M. xanthus CarD had been the only protein with an HMGA-type domain identified in a prokaryote until the description in this study of the homologous CarDSa protein in S. aurantiaca. Based on 16S RNA analysis, the myxobacteria form a monophyletic grouping consisting of three distinct subgroups (Myxococcus, Chondromyces, and Nannocystis), and both M. xanthus and S. aurantiaca fall into the Myxococcus subgroup (42). To examine if the occurrence of HMGA-type proteins in myxobacteria is a general phenomenon, a DNA fragment corresponding to nucleotides 354 to 948 of carD (coding for its entire HMGA part) was used to probe under low-stringency conditions the genomic DNAs from M. coralloides and C. fuscus (Myxococcus subgroup), P. cellulosum (Chondromyces subgroup), and N. exedens (Nannocystis subgroup). As with M. xanthus and S. aurantiaca, a strong hybridization band was observed for M. coralloides and C. fuscus but not for P. cellulosum and N. exedens (Fig. 5A). Given that the hybridization was done under low-stringency conditions, the faint and diffuse signals observed for the last two strains could stem from the high GC content of the genomic DNA of myxobacteria. Consequently, these results suggest that the existence of HMGA domain-containing proteins in myxobacteria may be largely confined to the members of the Myxococcus subgroup.
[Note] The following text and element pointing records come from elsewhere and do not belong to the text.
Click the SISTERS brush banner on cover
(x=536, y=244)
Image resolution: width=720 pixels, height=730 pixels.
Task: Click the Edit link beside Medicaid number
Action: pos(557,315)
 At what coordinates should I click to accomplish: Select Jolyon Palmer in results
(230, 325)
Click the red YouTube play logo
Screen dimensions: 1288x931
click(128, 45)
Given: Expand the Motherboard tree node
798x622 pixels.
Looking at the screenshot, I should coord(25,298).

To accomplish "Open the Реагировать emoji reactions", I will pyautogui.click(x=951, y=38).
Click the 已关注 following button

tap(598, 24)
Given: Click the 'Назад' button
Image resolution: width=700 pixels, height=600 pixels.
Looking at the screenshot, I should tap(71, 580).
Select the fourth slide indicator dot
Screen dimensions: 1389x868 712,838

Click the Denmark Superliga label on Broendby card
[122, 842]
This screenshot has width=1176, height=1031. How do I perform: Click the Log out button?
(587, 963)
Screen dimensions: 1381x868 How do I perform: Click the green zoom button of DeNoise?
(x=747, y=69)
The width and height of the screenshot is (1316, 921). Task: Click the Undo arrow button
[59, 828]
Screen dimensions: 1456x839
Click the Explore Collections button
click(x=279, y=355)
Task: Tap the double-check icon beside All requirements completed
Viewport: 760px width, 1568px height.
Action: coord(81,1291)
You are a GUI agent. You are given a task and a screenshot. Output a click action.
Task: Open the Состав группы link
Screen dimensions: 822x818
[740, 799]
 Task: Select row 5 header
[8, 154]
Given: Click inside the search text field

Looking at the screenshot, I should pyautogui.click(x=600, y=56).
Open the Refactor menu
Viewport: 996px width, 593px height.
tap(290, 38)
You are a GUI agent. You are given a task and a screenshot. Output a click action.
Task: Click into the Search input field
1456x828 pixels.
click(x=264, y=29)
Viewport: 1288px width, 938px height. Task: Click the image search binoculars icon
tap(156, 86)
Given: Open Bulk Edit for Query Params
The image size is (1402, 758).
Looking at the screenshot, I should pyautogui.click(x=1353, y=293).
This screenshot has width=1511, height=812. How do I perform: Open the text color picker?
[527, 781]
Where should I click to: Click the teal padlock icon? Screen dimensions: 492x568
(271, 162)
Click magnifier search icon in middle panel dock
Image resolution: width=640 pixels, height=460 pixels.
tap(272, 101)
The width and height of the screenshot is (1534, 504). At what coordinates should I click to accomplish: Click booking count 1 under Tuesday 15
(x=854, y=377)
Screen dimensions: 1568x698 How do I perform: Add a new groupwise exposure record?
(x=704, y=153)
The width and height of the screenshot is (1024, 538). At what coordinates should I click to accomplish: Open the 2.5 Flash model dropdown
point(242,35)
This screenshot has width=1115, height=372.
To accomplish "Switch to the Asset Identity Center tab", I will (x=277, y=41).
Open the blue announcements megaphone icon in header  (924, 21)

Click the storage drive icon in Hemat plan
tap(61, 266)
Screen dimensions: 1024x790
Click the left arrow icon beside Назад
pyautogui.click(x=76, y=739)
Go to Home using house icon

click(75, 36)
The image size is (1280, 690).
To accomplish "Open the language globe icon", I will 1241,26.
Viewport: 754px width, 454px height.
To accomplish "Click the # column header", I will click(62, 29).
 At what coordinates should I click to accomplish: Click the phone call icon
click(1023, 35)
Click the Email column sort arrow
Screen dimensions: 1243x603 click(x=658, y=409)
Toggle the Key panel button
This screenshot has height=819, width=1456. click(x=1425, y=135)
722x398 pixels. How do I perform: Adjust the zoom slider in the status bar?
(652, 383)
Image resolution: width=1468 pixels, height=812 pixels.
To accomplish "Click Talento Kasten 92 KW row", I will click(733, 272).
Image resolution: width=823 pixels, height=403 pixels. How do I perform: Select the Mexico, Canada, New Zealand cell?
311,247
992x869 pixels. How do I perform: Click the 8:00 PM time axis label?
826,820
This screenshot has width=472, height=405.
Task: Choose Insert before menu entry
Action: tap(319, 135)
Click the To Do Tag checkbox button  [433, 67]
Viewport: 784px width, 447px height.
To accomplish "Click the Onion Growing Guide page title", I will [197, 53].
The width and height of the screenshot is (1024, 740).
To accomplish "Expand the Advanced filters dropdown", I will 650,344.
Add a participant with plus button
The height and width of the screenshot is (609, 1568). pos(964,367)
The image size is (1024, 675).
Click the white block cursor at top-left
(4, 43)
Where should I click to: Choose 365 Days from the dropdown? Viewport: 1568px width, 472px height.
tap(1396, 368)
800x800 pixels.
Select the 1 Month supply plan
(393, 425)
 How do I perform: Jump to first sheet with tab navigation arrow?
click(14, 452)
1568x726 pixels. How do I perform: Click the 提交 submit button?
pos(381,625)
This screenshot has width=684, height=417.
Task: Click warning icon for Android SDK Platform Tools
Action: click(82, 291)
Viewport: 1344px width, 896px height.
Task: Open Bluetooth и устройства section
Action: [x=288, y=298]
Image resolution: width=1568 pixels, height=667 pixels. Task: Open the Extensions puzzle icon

The bdellovibrios, like myxobacteria, lie within the δ subdivision of the proteobacteria (42). Therefore, we also performed a Southern hybridization analysis with the same probe used above and ClaI- or EcoRI-digested genomic DNA from Bdellovibrio sp. strain CP1. As shown in Fig. 5B, no hybridization signal was detected in this member of the same taxonomic subdivision as the myxobacteria.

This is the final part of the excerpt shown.